We found that tilling had a negative impact on squash bee emergence in our field experiment and on regional squash bee populations in our simulation study. Squash bees are known to be as efficient as honey bees in pollinating Cucurbita crops. Previous research suggests that if enough squash bees are present, pollination can be completed before honey bees are active. However, squash bee densities vary between Cucurbita fields. We suggest that, in order to build squash bee populations, growers consider reducing tillage. Further research is need to determine how best to reduce the negative impact of tilling on squash bees (e.g. reducing the frequency, intensity, or depth of disturbance).

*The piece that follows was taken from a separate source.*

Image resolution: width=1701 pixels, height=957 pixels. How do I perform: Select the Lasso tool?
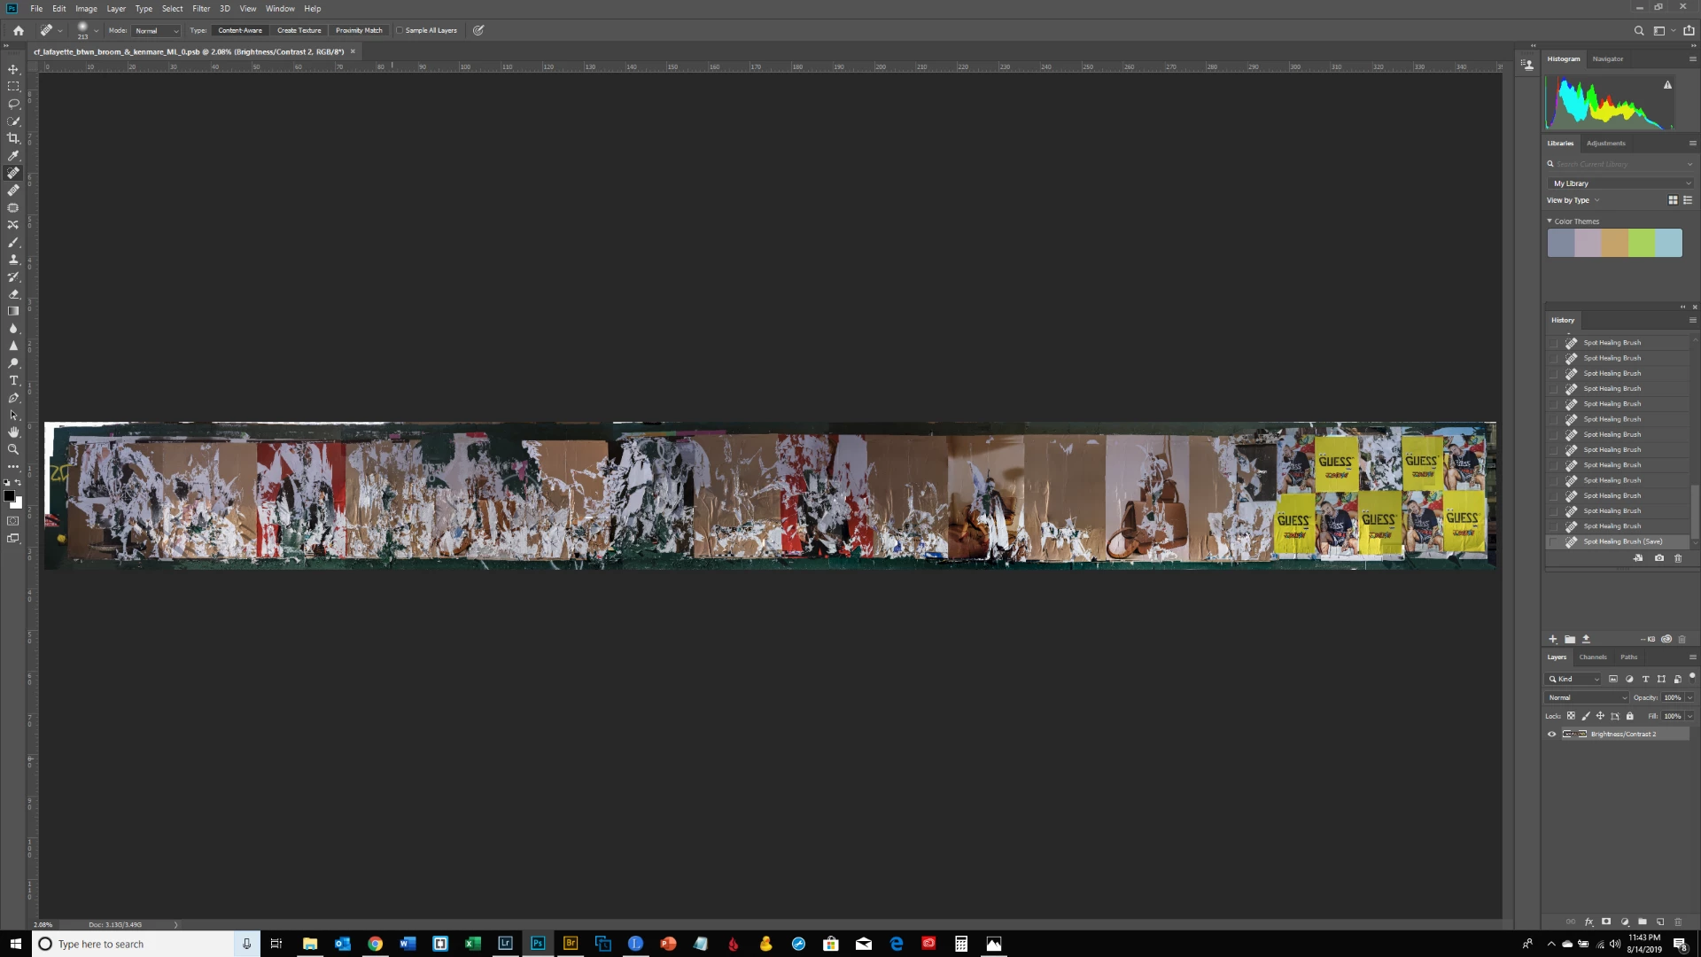(x=13, y=104)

Crop rotations (Objective 2, 3, and 4):

The location of squash fields over time can impact squash bees. Our previous, unpublished research found that squash fields clustered spatially across years had higher squash bee densities than fields that were isolated across years. In addition, our simulation model suggests that fields in areas of high connectivity had larger squash bee populations than fields in areas of low connectivity. However, our 2012 observational study found no relationship between squash field pattern over time and squash bee densities. We therefore suggest that growers who want to support squash bees on their farm consider squash field crop rotation patterns in addition to other practices that support squash bees (e.g. reduced tilling). We caution, though, that more research should be conducted to quantify how squash and pumpkin pests respond to modified crop rotation patterns.

Economic Analysis

n/a

Farmer Adoption

Growers were interested in learning about native pollinators of squash and pumpkin and how tilling and crop rotation practices impacted squash bees. Many growers are already reducing the frequency of deep tilling as a result of changing irrigation practices (e.g. adopting buried drip lines to irrigate row crops) but were excited to learn the added benefits of reduced tilling. In addition, some growers were interested in choosing a crop rotation pattern that benefited squash bees. One seed company we worked with is now using squash bees for squash pollination in some of their cage trials.

Recommendations:

Areas needing additional study

Our tilling project was limited in that, due to the sample size, we were only able to compare a typical deep till for the region against a control. Future studies should consider the impact of tilling depth and implement type, including those associated with conservation tillage practices, on the squash bee and other ground nesting bee species. Our modelling work suggests that the pattern of squash fields across time can influence squash bee population growth. Future work should consider how mobile Cucurbita pests are impacted by the pattern of squash fields over time. Finally, although not a focus of this project, additional research should incorporate squash bee exposure to pesticides in future models of squash bee population growth in agricultural landscapes.

Any opinions, findings, conclusions, or recommendations expressed in this publication are those of the author(s) and do not necessarily reflect the view of the U.S. Department of Agriculture or SARE.